The initial design was to use a multi-threaded server to act as an LRWP agent within the ServletContainer. Each LRWP peer would be registered with the server which started a thread to handle the connection. The servlet would pass the request to the agent which would wake up the thread send across the request from the web client while putting the servlet thread to sleep. A response from the peer would be passed back to the web client by waking up the servlet thread while putting the agent peer thread to sleep. This was modified to make use of the container threading model and to use the servlet thread itself to pass the request to the peer, wait for a response, and return the response back to the web client. The design was to use an LRWP agent thread that would accept connections from the peer and register that connection by creating a RequestHandler instance. The agent maintained the handlers using a Vector object as a list of LRWP RequestHandlers. The design was also to add and remove the handlers as a request was forwarded to the LRWP peer and a response processed from the LRWP peer. This turned out to be a bottleneck as Vector is a synchronized structure, and access to the critical section in the method was also synchronized through a wait/notify mechanism. The lookup of the RequestHandlers in the first design was to iterate through the list finding the context match and the RequestHandler. This was changed by introducing a ContextAssistantManager object which managed the list of RequestHandlerss. Instead of adding and removing the request handlers, the ContextAssistantManager kept track that a handler was in use and a request to the same context would put a servlet thread to sleep.

Code snippet of the ContextAssistantManager:

class ContextAssistantManager {

    public synchronized HttpProxyService getPeerService() {
        ProxyServiceWrapper wrpSvc = null;
        if(vectSize == 0) {
            return null;
        do {
            if(lastExec < 0 || lastExec > vectSize)
                lastExec = 0;
            wrpSvc = (ProxyServiceWrapper)vect.get(lastExec);
        } while (!(wrpSvc.isFree()));
        return wrpSvc;
Code Sample 1: Code snippet of the ContextAssistantManager

Some of the other changes that could improve performance:

  1. Avoiding multiple copies
    The coding style using a function call return to check for a condition, for example:
    if (getValue() == null) {
    } else {
            String value = getValue();
    is expensive as getValue generates two String objects or the return types of objects.
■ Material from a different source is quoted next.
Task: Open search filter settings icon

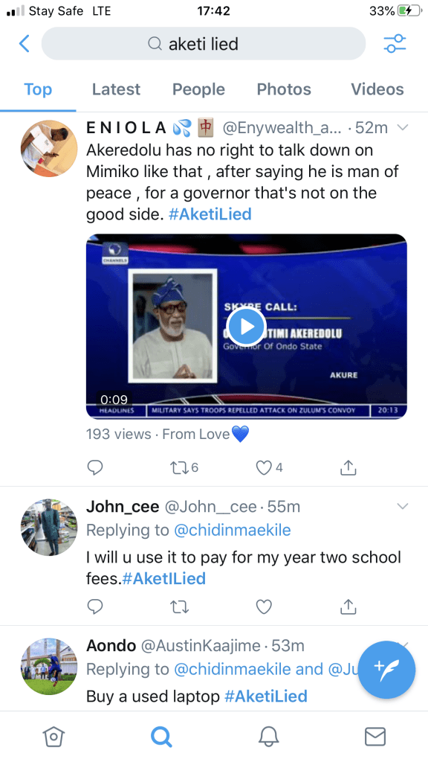Action: (395, 44)
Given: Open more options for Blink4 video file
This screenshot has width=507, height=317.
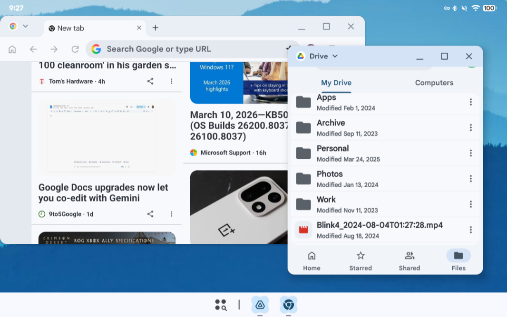Looking at the screenshot, I should point(470,230).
This needs to be changed to: 
    String value = getValue();
    if (value == null) {
  2. Avoiding allocating byte arrays
    Network code to receive or send to a socket needs to be in bytes. So if the data is held as a String it will need to be converted to bytes, allocating a byte array to send or receive the data. Instead of holding the data as a String or a byte array, using direct mapped buffers such as a ByteBuffer allows one to avoid creating and destroying these objects. For example, to send a request to a peer, headers are created in a StringBuffer, which is converted to a String to get access to the bytes, which might instead be stored using a ByteBuffer, a view created as CharBuffer which could be operated on instead of using a StringBuffer or a String. The same could be used to return the response back also.
Tuning GlassFish

Tuning HTTPConnector Grizzly

GlassFish's HTTPConnector, Grizzly, by default uses NIO to handle connection requests from clients. New Input/Output (NIO) is the IO introduced with JDK 1.4 that provided a scalable network and file IO, and native buffer management capability. NIO introduced channels which allow streams to be channels. SocketChannel is a selectable channel and allows multiple streams to be selectable for reading and writing. It eliminates the requirement of a thread per connection. So servers can now be built with a few threads that can handle multiple client connections, enabling increased performance and eliminating thread overhead. SocketChannel can be blocking or non-blocking. Grizzly provides both blocking and non-blocking implementations and by default is non-blocking and uses 2 threads and a maximum of 5 threads to handle requests from clients. This is tunable, and increasing the number of threads to 10 gave the best performance. Increasing pool sizes also improved performance. The following pool sizes were increased:

<request-processing header-buffer-length-in-bytes="4096" initial-thread-count="2" request-timeout-in-seconds="30" thread-count="10" thread-increment="1"/>
<keep-alive max-connections="10000000" thread-count="1" timeout-in-seconds="30"/>
<connection-pool max-pending-count="14096" queue-size-in-bytes="14096" receive-buffer-size-in-bytes="14096" send-buffer-size-in-bytes="18192"/>

keepalive was also increased by increasing the max-connections to 10000000. There seems to be a problem with keepalive, as increasing the count did not actually stop the server from making new connections. We handled this by changing the TCP_TIME_WAIT_INTERVAL to 1000, and increasing the file descriptor limit.

Tuning Garbage Collection

Using the parallel collector improved GlassFish performance to 27K ( Fig 1.) The pause seen with the default collector on 4 cores disappeared with the use of the parallel collector. Increasing the heap from 1400m to 3400m improved performance. Increasing it further to about 7m should see more improvements in performance. (GlassFish seemed to have a problem with 64bit JVM and we could not try this.)

Tuning Solaris

Solaris 10 is tuned for performance out-of-box. The tunables that we used were TCP_TIME_WAIT_INTERVAL to1000 to remove connections from being in this state for the default interval of 4 minutes, increasing the file descriptor limit, increasing TCP_CONN_REQ_MAX_Q [7] to 10000 and TCP_CONN_REQ_MAX_Q0 to 1000. We also added two other tunables, IP:IPCL_CONN_HASH_SIZES to 10000, and TCP_IP_ABORT_INTERVAL to 500 in /etc/system.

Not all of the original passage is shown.